Verdict? Whatever you do, bring a barf bag.

#DreadyForHillary? The straightforward argument for voting Hillary, made under various glosses by a handful of right-of-center poobahs, is that at least she’ll suck in predictable ways. The trouble is that the Clintons are world-historic creeps, and voting for her would reward a Democratic party so sclerotic that it nominated a septuagenarian facing possible federal charges who is polling to a tie with Donald Trump.

I’ve seen the demographics for the NR-on-dead-tree subscriber base, so I know you know this already, but for the benefit of the Millennials who may read this online, here’s an example of the Clintons’ dirt-baggery that is newly relevant. Trump has, in recent days, indulged in old conspiracy theories about the untimely suicide of deputy White House counsel Vince Foster in the midst of the Whitewater scandal. But you know what isn’t a conspiracy theory? That the Clintons dispatched a future health and human services secretary to collect Foster’s garbage on the night he offed himself. That’s right, Sylvia Matthews Burwell, then a White House aide and now Czarina of Obamacare, made her bones digging through a dead man’s Rubbermaid.

So if you’re #WithHer, you’re with that.

Verdict? Pshaw!

#WaryOfGary. Over the last few months I’ve been tempted a number of times to embrace my inner Ronald Swanson / and cast my vote for Gary Johnson. The Libertarian-party front-runner was a squishy but competent enough GOP governor, as was his presumptive running mate Bill Weld. And the LP is a symbolically rich landing spot for disaffected Republicans, as the libertarian streak that animated the post-Bush GOP appears to have been thoroughly extinguished by the rise of Trump.

But Johnson is a lousy retail politician, and even if you’re casting a symbolic vote in favor of liberty, he’s kinda a crappy libertarian — he’s into mandatory gay cakes and outlawing head scarves, that sort of thing.

On a side note, I can’t believe how badly Rand Paul whiffed this cycle. I’ve been howling ever since he dropped out of the GOP primary race that he should stage a coup of the LP. I mean, one major party has the least popular nominee in the history of public-opinion research, and the other major party has the second-least-popular nominee in the history of public-opinion research. Some polls already have the LP at 10 percent in a three-way race. And imagine if the party had as its standard-bearer a talented politician with a national profile and a handful of meaty, bipartisan signature issues? When would there have ever been a better shot for Rand to accomplish the libertarian–Republican shotgun wedding that has been his animating project?

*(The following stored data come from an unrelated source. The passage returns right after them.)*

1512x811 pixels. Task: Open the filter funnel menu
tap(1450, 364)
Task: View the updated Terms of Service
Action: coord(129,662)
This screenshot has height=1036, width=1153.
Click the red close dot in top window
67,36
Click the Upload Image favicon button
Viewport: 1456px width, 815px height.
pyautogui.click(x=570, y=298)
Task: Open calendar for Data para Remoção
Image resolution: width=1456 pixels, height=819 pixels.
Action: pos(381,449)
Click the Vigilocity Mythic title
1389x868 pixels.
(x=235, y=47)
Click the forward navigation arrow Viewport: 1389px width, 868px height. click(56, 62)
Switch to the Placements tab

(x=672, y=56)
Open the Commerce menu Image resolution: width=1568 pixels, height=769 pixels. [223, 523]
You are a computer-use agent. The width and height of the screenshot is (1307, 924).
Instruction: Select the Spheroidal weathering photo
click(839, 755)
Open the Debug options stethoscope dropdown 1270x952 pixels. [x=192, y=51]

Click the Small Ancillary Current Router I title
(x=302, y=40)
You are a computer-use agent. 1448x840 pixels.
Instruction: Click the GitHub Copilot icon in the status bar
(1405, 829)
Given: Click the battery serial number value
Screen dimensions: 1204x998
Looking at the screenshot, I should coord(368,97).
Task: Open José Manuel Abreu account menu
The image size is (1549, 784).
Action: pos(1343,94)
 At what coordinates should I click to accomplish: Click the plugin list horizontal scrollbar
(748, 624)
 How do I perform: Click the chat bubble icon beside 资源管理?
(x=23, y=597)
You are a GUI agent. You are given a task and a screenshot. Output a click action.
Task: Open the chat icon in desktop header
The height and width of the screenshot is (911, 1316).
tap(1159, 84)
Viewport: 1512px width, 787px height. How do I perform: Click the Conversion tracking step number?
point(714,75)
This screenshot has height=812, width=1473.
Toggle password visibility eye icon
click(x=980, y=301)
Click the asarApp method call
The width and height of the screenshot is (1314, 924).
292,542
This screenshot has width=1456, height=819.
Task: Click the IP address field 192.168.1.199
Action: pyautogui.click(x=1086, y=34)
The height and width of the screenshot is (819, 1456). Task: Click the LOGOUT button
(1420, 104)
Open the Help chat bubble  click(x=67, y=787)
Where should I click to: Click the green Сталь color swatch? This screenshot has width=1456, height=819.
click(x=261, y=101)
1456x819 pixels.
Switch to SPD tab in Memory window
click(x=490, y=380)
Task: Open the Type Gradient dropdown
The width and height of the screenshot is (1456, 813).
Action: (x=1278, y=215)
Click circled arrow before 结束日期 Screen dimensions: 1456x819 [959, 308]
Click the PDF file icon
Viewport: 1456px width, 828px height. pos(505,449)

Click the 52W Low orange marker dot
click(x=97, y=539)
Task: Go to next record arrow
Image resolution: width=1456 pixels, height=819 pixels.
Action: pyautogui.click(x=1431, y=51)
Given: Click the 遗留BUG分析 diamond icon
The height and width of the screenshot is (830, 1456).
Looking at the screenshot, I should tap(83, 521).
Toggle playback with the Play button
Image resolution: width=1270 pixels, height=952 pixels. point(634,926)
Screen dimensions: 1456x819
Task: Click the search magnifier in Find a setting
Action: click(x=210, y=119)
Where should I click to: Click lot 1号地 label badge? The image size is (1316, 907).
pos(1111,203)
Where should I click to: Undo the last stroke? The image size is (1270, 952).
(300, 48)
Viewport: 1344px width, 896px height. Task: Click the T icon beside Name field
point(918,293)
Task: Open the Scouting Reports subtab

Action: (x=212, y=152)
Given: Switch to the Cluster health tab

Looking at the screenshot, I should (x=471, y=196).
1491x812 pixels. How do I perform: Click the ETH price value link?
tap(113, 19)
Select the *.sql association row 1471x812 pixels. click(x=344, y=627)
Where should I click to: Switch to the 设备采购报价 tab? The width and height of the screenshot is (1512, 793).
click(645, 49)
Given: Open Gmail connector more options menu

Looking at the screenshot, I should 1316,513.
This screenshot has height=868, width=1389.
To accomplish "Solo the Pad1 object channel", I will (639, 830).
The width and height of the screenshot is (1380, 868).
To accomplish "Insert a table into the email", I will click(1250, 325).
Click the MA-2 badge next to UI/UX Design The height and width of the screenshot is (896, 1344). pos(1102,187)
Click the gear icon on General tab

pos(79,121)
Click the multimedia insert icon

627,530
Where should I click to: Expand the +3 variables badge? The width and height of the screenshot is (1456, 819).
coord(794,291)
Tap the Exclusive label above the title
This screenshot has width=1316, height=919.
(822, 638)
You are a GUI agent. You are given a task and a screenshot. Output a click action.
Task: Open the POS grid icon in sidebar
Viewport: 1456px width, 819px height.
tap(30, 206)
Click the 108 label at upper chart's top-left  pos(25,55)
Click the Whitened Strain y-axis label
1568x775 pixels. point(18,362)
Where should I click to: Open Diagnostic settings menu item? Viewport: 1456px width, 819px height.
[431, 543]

Further proof that we live in the darkest time.

Verdict? Meh.

#RomneyZombieReagan16? It’s hard to score this option because no independent ticket has emerged (and most likely none will). There’d certainly be honor in casting a protest vote for an honorable man. The thing is that I am increasingly of the mind that Trump’s resentment-fueled cadre will skulk about a lot longer if the #NeverTrump rump gives them an excuse for losing in November. The race’s fundamentals suggest Hillary will win, but original sin and the pitiless logic of Murphy’s law suggests Trump will find some way to pull it out. Either way, we as a nation have bought the tickets to this horror show, so maybe we shouldn’t look away when things get gory.

Verdict? Choose the form of the Destructor. Choose and perish!

*I’m not kidding

Daniel Foster — Daniel Foster is a former news editor of National Review Online.